(Collected data entries)

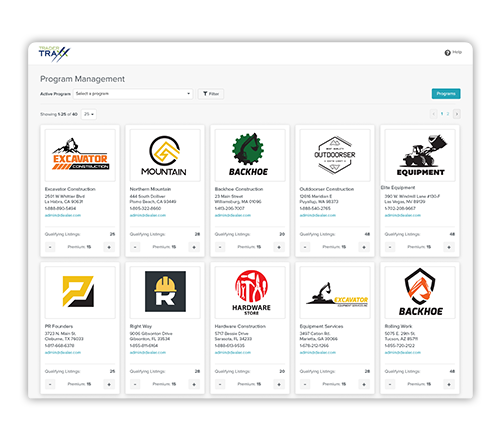Viewport: 501px width, 436px height.
Task: Increase Premium count for Excavator Construction
Action: 109,247
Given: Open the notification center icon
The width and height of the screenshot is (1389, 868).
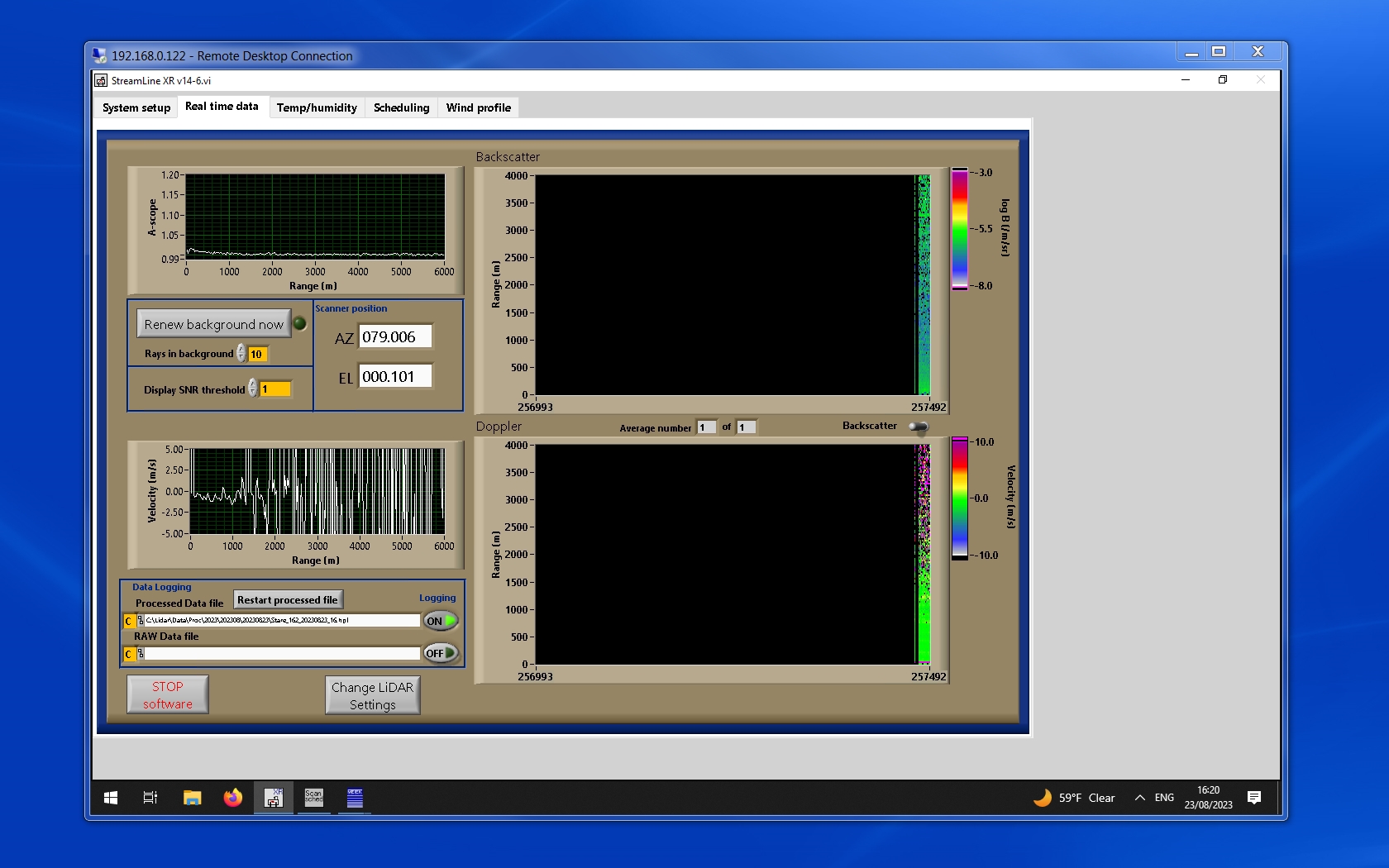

**WHAT NEEDS TO BE DONE:** Print, exactly and only, the lines running from the line with "Given: Open the notification center icon" through the last line of the data, including both. Skip any picture.

**RESPONSE TO THE TASK:**
Given: Open the notification center icon
The width and height of the screenshot is (1389, 868).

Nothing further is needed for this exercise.